Ticketholders are provided with headsets synchronized to switch tracks as they move from zone to zone. Facing the tin costume crown with lozenge-shaped colored glass stones designed by Alfred Albert for the 1861 Paris premiere of Tannhäuser, you hear the music from the ballet scene. Approaching Erich Heckel’s ghostlike painting, Dresden Suburb, in which the city’s architectural structures are interpreted in a patchwork of exotically contrasting yellows and blues outlined in confident black lines, you hear a portion of Richard Strauss’s “Dance of the Seven Veils” from Salome, first produced in 1905.

Une loge aux Italiens (A Box at the Theatre des Italiens) by Eva Gonzalès, 1874. Musée d’Orsay, Paris, © Musée d’Orsay, Bridgeman Images, dist. RMN-Grand Palais; photograph by Patrice Schmidt.

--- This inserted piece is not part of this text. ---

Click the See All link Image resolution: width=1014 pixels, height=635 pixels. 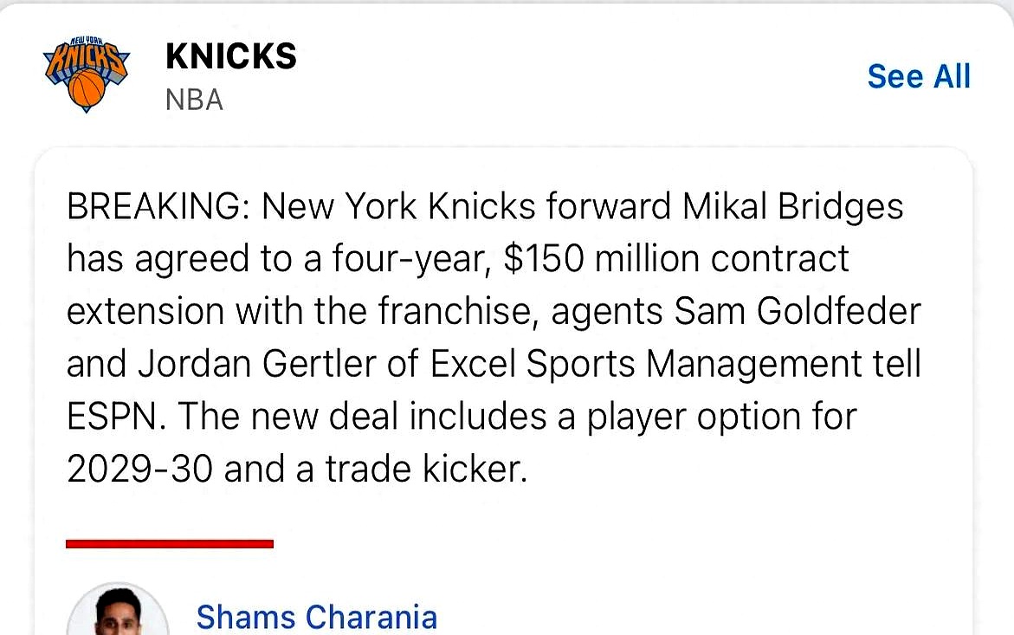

The most ingenious segment of the exhibition is the model of a box stage with machinery and ornate trompe-l’oeil baroque sets, reconstructed from the original directions written for the “Chorus of the Mermaids” in the beginning of Act II in Handel’s Rinaldo (1711). With the open framework at the sides, you can see the winch system and rollers at work, causing waves to churn, a sailing ship to glide along, mermaids to swim, and clouds to rise and break apart.

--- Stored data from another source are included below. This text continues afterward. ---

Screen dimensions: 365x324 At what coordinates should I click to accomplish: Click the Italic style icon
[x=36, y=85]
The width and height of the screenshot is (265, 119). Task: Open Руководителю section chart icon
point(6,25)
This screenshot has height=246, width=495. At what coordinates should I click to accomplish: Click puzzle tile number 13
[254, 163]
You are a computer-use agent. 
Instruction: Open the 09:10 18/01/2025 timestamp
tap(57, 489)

Politbureau ZKVKP (B) [Central Committee of the All Russian Communist Party (Bolshevik)] by Gustav Klutsis, 1935. © Victoria and Albert Museum.

When you get to Shostakovich’s Lady Macbeth of Mtsensk, which premiered in 1934 and was condemned in 1936, you will find a small collection of biographical material, including handwritten, coffee-stained pages of a 1931 draft of the score with notes and cross-outs. Menacing Soviet movie footage is beamed on the walls above Stalin-era posters and artifacts. Gustav Klutsis’s well-known photomontage of the Politburo, in which executed member Jānis Rudzutaks is crudely blacked out, resonates against the haunted lyricism of the opera produced under nightmarish circumstances—far from anything that could have been imagined only sixty years earlier in the opera box at the Theatre des Italiens.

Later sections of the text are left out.